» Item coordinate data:
────────────────────
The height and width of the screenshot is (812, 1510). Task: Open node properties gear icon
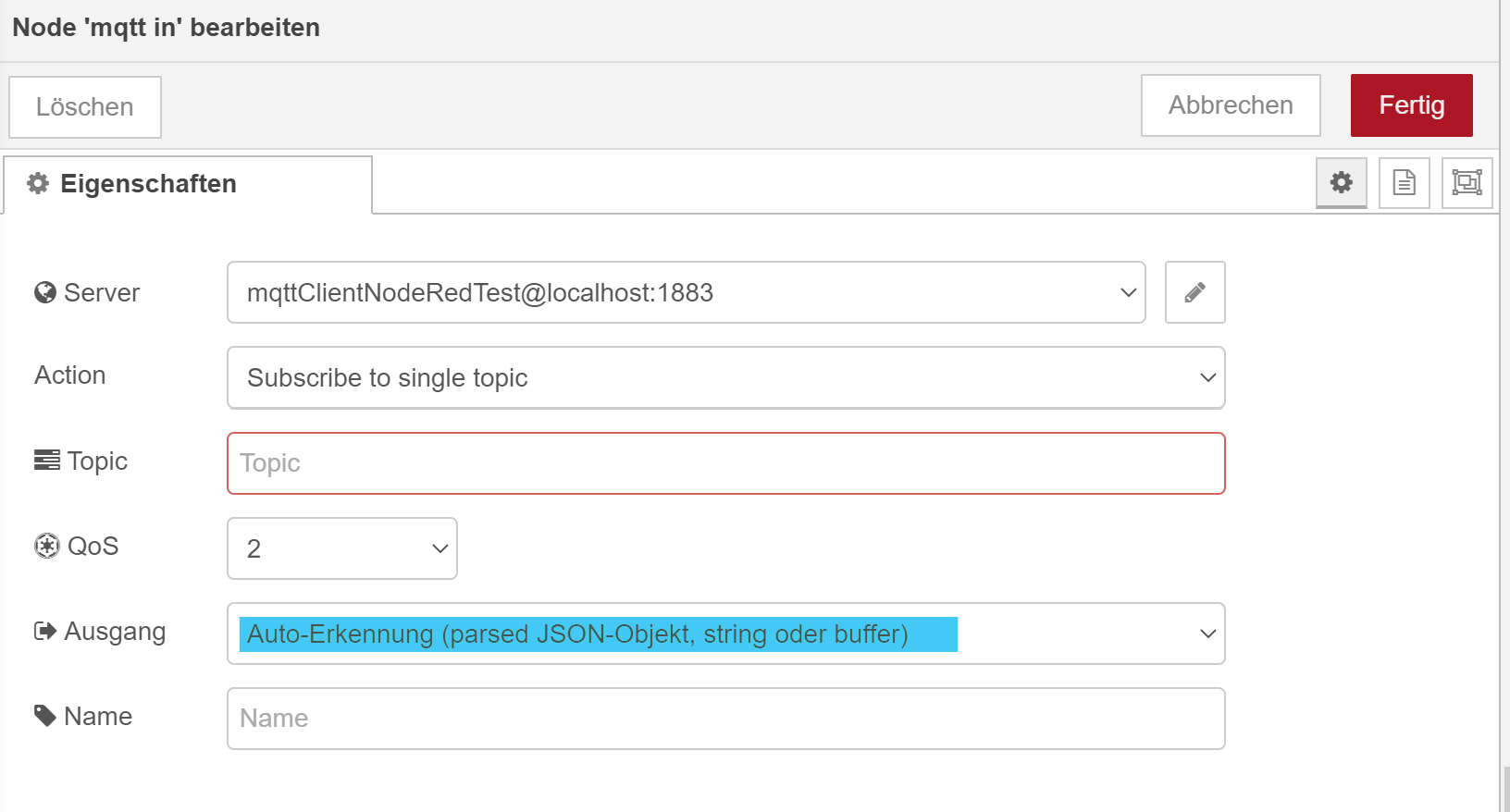pos(1341,182)
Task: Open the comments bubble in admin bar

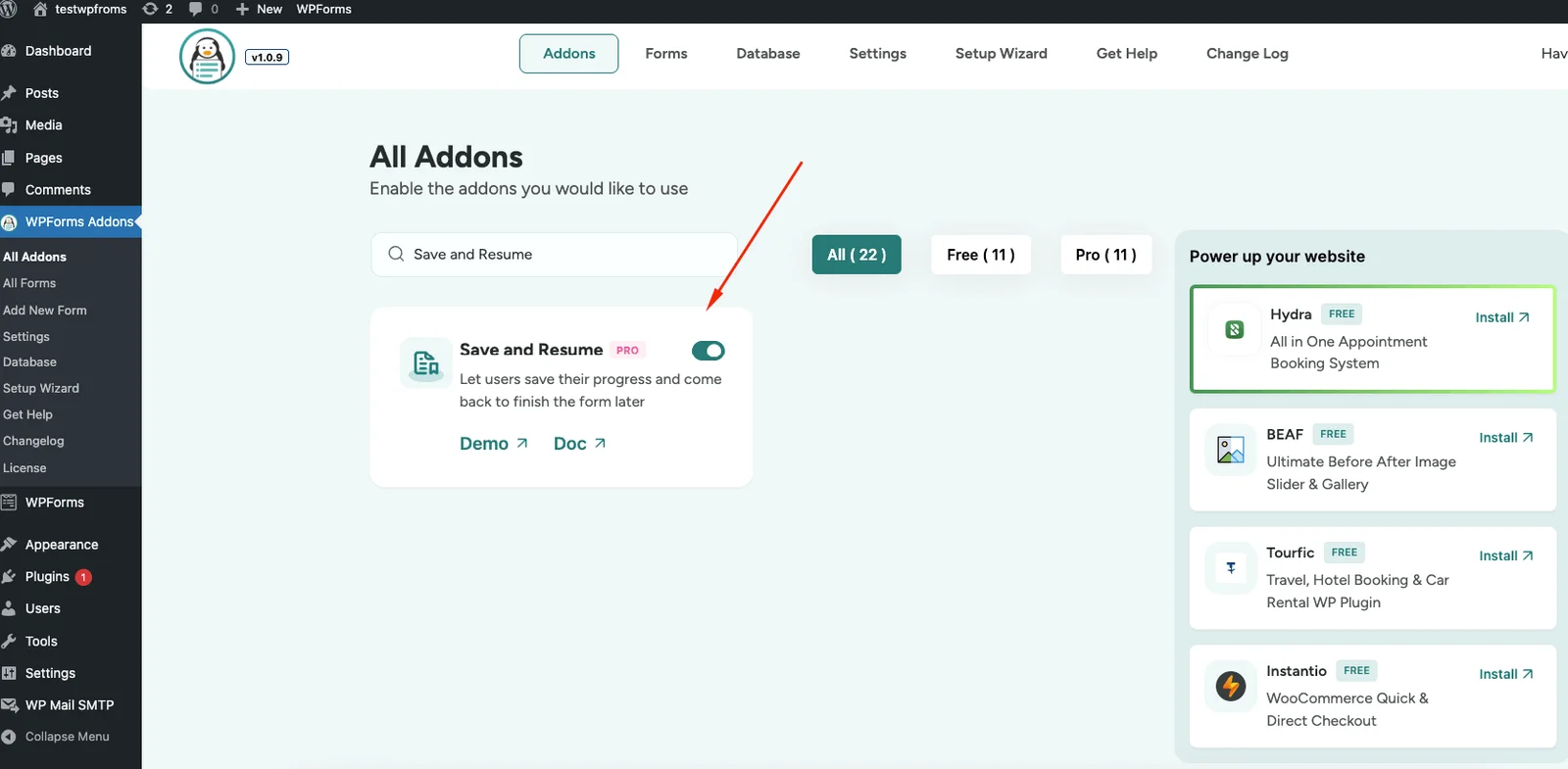Action: click(203, 9)
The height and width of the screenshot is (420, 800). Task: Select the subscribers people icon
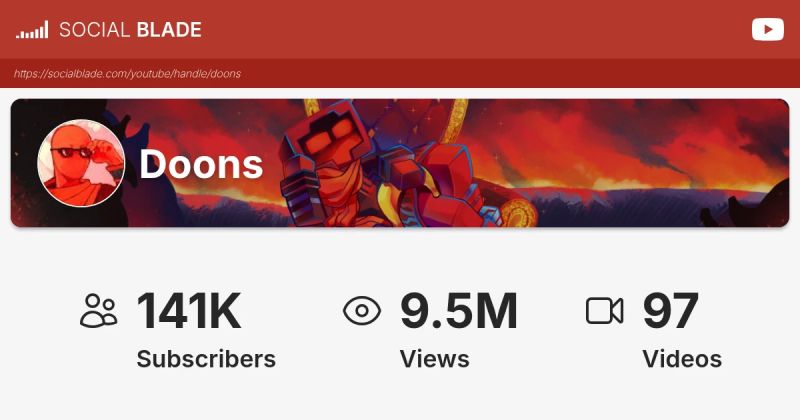coord(98,310)
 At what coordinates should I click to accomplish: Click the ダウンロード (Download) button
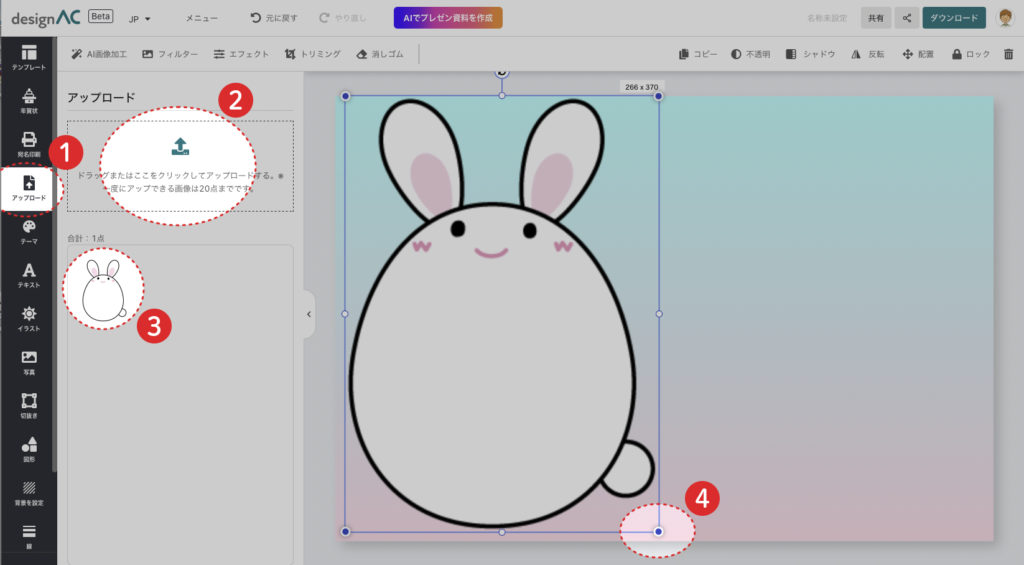pyautogui.click(x=953, y=18)
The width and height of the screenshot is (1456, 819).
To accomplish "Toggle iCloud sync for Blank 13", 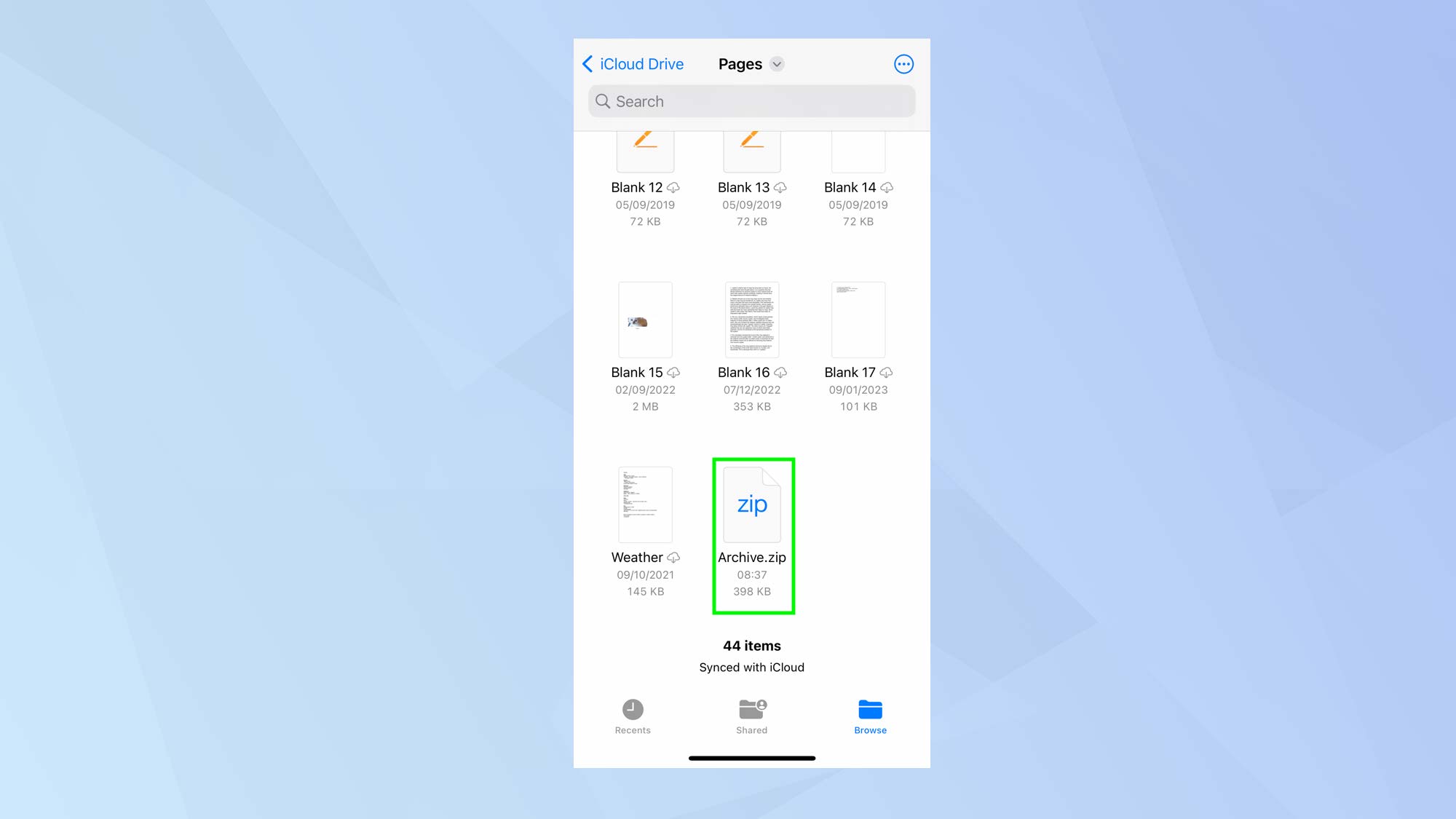I will (780, 187).
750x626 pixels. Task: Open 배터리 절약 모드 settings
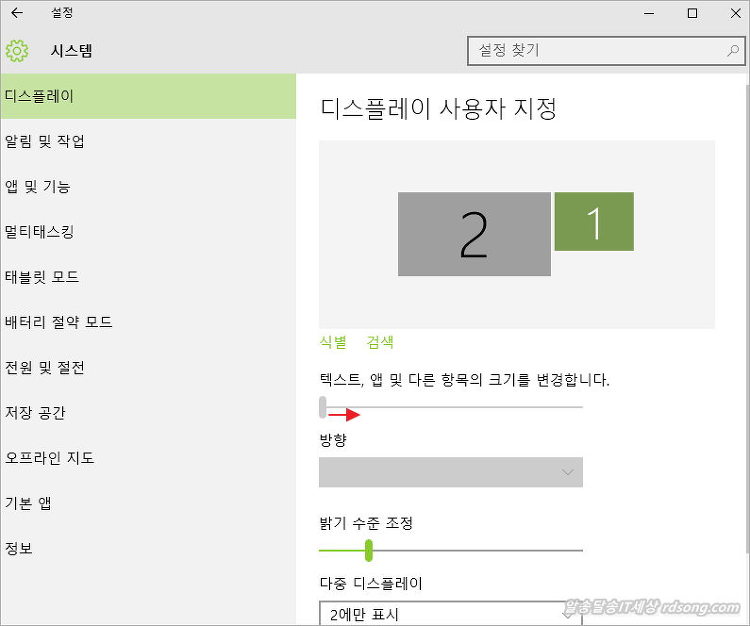[58, 322]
────────────────────
» What you need to do: Copy the data word for word, from the line containing "Task: Open the comments bubble in admin bar" through the line containing "pyautogui.click(x=953, y=18)", including both of those lines. Leave out the pictures.

» Answer to this exercise:
Task: Open the comments bubble in admin bar

Action: click(203, 9)
The height and width of the screenshot is (420, 800). Task: Select the subscribers people icon
coord(98,310)
 At what coordinates should I click to accomplish: Click the ダウンロード (Download) button
pyautogui.click(x=953, y=18)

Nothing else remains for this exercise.